On est au tout début de l’ère nouvelle d’un management qui ne repose plus sur la subordination méfiante mais sur la délégation de projet à des salariés de plus en plus qualifiés et soucieux de résultats. Ce management responsable – promu par la communauté MR 21 (MR21.org) – se nourrit de l’écoute de la société civile et des parties prenantes, qu’il ne méprise plus, considérant que la satisfaction réelle des consommateurs, des fournisseurs, des populations locales sont des facteurs de résilience et d’innovation à encourager. L’entreprise qui sort de son bunker technique pour « être en société » est plus forte.

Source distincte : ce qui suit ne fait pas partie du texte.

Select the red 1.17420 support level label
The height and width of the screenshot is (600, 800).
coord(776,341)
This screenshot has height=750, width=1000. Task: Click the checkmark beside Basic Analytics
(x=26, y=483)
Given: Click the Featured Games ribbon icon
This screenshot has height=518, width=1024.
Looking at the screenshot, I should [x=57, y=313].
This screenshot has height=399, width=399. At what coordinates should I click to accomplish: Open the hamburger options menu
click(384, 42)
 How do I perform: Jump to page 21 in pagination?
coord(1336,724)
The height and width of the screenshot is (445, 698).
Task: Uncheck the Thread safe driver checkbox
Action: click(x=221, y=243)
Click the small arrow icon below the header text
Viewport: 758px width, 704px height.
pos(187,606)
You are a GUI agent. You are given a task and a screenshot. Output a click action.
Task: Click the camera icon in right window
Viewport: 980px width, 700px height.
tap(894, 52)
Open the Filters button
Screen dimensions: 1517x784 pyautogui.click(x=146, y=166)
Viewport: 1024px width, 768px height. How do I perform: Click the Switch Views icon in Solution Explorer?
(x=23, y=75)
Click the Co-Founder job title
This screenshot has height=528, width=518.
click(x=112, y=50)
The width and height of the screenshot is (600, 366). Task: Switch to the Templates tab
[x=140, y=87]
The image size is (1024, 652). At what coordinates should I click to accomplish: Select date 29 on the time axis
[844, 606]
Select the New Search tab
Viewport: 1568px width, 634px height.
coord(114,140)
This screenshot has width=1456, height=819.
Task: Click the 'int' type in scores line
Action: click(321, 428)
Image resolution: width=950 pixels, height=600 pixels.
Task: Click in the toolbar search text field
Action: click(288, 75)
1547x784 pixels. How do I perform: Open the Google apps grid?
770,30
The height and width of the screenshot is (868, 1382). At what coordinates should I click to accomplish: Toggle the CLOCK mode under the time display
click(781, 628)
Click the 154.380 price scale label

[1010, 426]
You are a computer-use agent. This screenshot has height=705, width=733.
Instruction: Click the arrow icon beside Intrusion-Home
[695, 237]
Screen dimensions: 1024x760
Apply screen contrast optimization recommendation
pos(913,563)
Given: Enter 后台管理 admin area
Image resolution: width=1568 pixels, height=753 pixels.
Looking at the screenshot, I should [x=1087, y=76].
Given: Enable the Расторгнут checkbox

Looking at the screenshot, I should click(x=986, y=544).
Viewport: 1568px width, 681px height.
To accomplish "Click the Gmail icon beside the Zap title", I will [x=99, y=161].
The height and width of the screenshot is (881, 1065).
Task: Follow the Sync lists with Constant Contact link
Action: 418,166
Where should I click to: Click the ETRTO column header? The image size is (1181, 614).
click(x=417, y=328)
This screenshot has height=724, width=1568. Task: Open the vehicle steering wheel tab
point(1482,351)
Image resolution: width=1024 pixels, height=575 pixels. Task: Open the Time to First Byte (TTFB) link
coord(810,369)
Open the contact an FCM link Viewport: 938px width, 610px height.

Certes, la nouvelle « flexi-sécurité » – « octroyée au patronat » diront certains – ne passera bien que si cette culture de responsabilité interne s’améliore et si les investissements facilités remettent dans le circuit des populations découragées ou exclues du jeu économique pour toutes les raisons qu’on connaît, liées à l’exigence de performance de la compétition actuelle. Il ne faudra donc pas mesurer seulement l’effet attendu du nouveau code du travail par la baisse du taux global de chômage mais tout autant à travers la capacité de ré-intégration des catégories en marge du système pour lesquelles il faut inventer des réponses utiles à tous et sources de services multiples. Bref, on a fait jusqu’ici de la gestion d’effectifs à outrance dans les RH ; il faut désormais faire de la vraie politique de l’emploi, à moyen et long terme : étudier les besoins insatisfaits, ouvrir des chantiers inventifs, collaborer avec les acteurs locaux, privilégier le premier emploi et valoriser les nouveaux savoirs professionnels, dans un cadre contractuel qui ne vise pas qu’à payer le moins de charges au plus petit nombre de salariés, mais bien à rehausser les potentialités de création et à anticiper les évolutions indispensables de personnes prêtes à s’engager. La responsabilité sociale est l’avenir de l’entreprise si elle mise sur ses talents et leur lien avec le marché pour créer de la valeur partagée. Il est temps de redonner sa dynamique sociale à la RSE.